* _Work instructions_
Can you reproduce every one of the entries below word for word?

* _Exercise materials_
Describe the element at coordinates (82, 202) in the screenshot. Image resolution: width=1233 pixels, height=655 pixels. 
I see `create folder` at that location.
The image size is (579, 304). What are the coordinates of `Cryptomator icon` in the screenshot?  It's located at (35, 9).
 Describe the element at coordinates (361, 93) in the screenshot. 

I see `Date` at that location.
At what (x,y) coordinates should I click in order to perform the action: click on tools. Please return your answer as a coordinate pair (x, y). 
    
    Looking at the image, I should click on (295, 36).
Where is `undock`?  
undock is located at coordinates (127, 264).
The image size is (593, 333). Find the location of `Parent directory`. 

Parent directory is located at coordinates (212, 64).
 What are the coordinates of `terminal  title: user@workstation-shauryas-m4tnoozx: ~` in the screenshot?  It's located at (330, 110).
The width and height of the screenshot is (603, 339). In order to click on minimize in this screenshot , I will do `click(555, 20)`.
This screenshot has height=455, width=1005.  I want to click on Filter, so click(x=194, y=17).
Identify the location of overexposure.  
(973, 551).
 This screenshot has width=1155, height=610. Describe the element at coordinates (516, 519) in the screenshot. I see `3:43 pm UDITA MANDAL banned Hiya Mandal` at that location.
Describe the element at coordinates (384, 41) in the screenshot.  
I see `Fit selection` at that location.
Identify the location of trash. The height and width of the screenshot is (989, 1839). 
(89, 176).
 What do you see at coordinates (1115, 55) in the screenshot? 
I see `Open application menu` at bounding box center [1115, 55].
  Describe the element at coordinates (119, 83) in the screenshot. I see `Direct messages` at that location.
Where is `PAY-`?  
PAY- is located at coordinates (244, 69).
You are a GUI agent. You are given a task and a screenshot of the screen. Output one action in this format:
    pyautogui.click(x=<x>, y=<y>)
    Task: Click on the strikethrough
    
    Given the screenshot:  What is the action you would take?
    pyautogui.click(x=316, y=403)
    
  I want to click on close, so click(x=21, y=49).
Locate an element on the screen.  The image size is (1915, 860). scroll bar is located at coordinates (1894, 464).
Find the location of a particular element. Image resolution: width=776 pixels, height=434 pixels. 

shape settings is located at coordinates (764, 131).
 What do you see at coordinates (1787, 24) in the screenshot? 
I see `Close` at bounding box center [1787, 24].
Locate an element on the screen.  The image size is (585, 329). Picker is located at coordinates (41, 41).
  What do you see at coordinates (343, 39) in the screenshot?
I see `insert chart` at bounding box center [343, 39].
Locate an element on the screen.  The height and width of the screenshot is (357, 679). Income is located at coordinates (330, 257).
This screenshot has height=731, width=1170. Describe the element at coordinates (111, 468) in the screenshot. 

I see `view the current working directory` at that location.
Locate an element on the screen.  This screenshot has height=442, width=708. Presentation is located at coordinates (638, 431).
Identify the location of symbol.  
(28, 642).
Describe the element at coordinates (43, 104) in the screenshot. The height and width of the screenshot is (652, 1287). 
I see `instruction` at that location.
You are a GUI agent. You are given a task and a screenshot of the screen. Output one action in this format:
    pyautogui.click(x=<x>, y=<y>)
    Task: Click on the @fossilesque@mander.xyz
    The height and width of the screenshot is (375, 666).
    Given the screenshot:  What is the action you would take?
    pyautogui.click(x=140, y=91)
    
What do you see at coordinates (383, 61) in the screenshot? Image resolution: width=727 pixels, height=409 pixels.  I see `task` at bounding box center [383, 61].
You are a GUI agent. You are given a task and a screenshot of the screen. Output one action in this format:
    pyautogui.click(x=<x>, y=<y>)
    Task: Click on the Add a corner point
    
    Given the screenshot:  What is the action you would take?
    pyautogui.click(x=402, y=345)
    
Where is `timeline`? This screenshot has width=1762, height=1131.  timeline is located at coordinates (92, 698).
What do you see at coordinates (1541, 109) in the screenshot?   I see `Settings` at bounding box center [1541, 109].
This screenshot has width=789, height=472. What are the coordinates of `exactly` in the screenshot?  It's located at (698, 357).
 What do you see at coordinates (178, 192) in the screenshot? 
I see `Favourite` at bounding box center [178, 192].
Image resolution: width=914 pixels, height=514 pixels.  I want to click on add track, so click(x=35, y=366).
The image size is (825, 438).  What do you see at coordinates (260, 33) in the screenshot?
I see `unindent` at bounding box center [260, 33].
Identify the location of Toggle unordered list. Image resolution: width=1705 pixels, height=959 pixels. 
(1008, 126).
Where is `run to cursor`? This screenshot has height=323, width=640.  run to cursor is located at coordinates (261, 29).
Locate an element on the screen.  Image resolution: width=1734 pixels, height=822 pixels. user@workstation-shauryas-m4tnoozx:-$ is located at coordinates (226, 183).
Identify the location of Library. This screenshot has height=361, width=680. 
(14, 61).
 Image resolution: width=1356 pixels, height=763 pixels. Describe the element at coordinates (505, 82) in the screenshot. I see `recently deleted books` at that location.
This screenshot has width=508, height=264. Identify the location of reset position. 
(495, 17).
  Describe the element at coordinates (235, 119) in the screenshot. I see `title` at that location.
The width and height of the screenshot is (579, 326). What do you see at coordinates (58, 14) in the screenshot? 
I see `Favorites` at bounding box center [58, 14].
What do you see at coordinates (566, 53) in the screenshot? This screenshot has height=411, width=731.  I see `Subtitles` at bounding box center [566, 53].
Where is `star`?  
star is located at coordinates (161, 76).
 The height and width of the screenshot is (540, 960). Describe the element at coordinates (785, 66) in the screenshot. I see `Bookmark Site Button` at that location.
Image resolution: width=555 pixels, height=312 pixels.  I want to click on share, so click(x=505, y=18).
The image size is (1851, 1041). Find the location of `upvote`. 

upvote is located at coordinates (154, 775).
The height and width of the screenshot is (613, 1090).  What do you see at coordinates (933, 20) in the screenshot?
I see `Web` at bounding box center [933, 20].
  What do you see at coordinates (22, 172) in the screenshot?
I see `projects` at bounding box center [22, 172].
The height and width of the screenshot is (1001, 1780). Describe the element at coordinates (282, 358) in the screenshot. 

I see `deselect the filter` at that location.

* _The reply_
Describe the element at coordinates (82, 202) in the screenshot. Image resolution: width=1233 pixels, height=655 pixels. 
I see `create folder` at that location.
The image size is (579, 304). What are the coordinates of `Cryptomator icon` in the screenshot?  It's located at (35, 9).
 Describe the element at coordinates (361, 93) in the screenshot. 

I see `Date` at that location.
At what (x,y) coordinates should I click in order to perform the action: click on tools. Please return your answer as a coordinate pair (x, y). 
    
    Looking at the image, I should click on (295, 36).
Where is `undock`?  
undock is located at coordinates (127, 264).
The image size is (593, 333). Find the location of `Parent directory`. 

Parent directory is located at coordinates (212, 64).
 What are the coordinates of `terminal  title: user@workstation-shauryas-m4tnoozx: ~` in the screenshot?  It's located at (330, 110).
The width and height of the screenshot is (603, 339). In order to click on minimize in this screenshot , I will do `click(555, 20)`.
This screenshot has height=455, width=1005.  I want to click on Filter, so click(x=194, y=17).
Identify the location of overexposure.  
(973, 551).
 This screenshot has width=1155, height=610. Describe the element at coordinates (516, 519) in the screenshot. I see `3:43 pm UDITA MANDAL banned Hiya Mandal` at that location.
Describe the element at coordinates (384, 41) in the screenshot.  
I see `Fit selection` at that location.
Identify the location of trash. The height and width of the screenshot is (989, 1839). 
(89, 176).
 What do you see at coordinates (1115, 55) in the screenshot? 
I see `Open application menu` at bounding box center [1115, 55].
  Describe the element at coordinates (119, 83) in the screenshot. I see `Direct messages` at that location.
Where is `PAY-`?  
PAY- is located at coordinates (244, 69).
You are a GUI agent. You are given a task and a screenshot of the screen. Output one action in this format:
    pyautogui.click(x=<x>, y=<y>)
    Task: Click on the strikethrough
    
    Given the screenshot:  What is the action you would take?
    pyautogui.click(x=316, y=403)
    
  I want to click on close, so click(x=21, y=49).
Locate an element on the screen.  The image size is (1915, 860). scroll bar is located at coordinates (1894, 464).
Find the location of a particular element. Image resolution: width=776 pixels, height=434 pixels. 

shape settings is located at coordinates (764, 131).
 What do you see at coordinates (1787, 24) in the screenshot? 
I see `Close` at bounding box center [1787, 24].
Locate an element on the screen.  The image size is (585, 329). Picker is located at coordinates (41, 41).
  What do you see at coordinates (343, 39) in the screenshot?
I see `insert chart` at bounding box center [343, 39].
Locate an element on the screen.  The height and width of the screenshot is (357, 679). Income is located at coordinates (330, 257).
This screenshot has height=731, width=1170. Describe the element at coordinates (111, 468) in the screenshot. 

I see `view the current working directory` at that location.
Locate an element on the screen.  This screenshot has height=442, width=708. Presentation is located at coordinates (638, 431).
Identify the location of symbol.  
(28, 642).
Describe the element at coordinates (43, 104) in the screenshot. The height and width of the screenshot is (652, 1287). 
I see `instruction` at that location.
You are a GUI agent. You are given a task and a screenshot of the screen. Output one action in this format:
    pyautogui.click(x=<x>, y=<y>)
    Task: Click on the @fossilesque@mander.xyz
    The height and width of the screenshot is (375, 666).
    Given the screenshot:  What is the action you would take?
    pyautogui.click(x=140, y=91)
    
What do you see at coordinates (383, 61) in the screenshot? Image resolution: width=727 pixels, height=409 pixels.  I see `task` at bounding box center [383, 61].
You are a GUI agent. You are given a task and a screenshot of the screen. Output one action in this format:
    pyautogui.click(x=<x>, y=<y>)
    Task: Click on the Add a corner point
    
    Given the screenshot:  What is the action you would take?
    pyautogui.click(x=402, y=345)
    
Where is `timeline`? This screenshot has width=1762, height=1131.  timeline is located at coordinates (92, 698).
What do you see at coordinates (1541, 109) in the screenshot?   I see `Settings` at bounding box center [1541, 109].
This screenshot has width=789, height=472. What are the coordinates of `exactly` in the screenshot?  It's located at (698, 357).
 What do you see at coordinates (178, 192) in the screenshot? 
I see `Favourite` at bounding box center [178, 192].
Image resolution: width=914 pixels, height=514 pixels.  I want to click on add track, so click(x=35, y=366).
The image size is (825, 438).  What do you see at coordinates (260, 33) in the screenshot?
I see `unindent` at bounding box center [260, 33].
Identify the location of Toggle unordered list. Image resolution: width=1705 pixels, height=959 pixels. 
(1008, 126).
Where is `run to cursor`? This screenshot has height=323, width=640.  run to cursor is located at coordinates (261, 29).
Locate an element on the screen.  Image resolution: width=1734 pixels, height=822 pixels. user@workstation-shauryas-m4tnoozx:-$ is located at coordinates (226, 183).
Identify the location of Library. This screenshot has height=361, width=680. 
(14, 61).
 Image resolution: width=1356 pixels, height=763 pixels. Describe the element at coordinates (505, 82) in the screenshot. I see `recently deleted books` at that location.
This screenshot has width=508, height=264. Identify the location of reset position. 
(495, 17).
  Describe the element at coordinates (235, 119) in the screenshot. I see `title` at that location.
The width and height of the screenshot is (579, 326). What do you see at coordinates (58, 14) in the screenshot? 
I see `Favorites` at bounding box center [58, 14].
What do you see at coordinates (566, 53) in the screenshot? This screenshot has height=411, width=731.  I see `Subtitles` at bounding box center [566, 53].
Where is `star`?  
star is located at coordinates (161, 76).
 The height and width of the screenshot is (540, 960). Describe the element at coordinates (785, 66) in the screenshot. I see `Bookmark Site Button` at that location.
Image resolution: width=555 pixels, height=312 pixels.  I want to click on share, so click(x=505, y=18).
The image size is (1851, 1041). Find the location of `upvote`. 

upvote is located at coordinates (154, 775).
The height and width of the screenshot is (613, 1090).  What do you see at coordinates (933, 20) in the screenshot?
I see `Web` at bounding box center [933, 20].
  What do you see at coordinates (22, 172) in the screenshot?
I see `projects` at bounding box center [22, 172].
The height and width of the screenshot is (1001, 1780). Describe the element at coordinates (282, 358) in the screenshot. 

I see `deselect the filter` at that location.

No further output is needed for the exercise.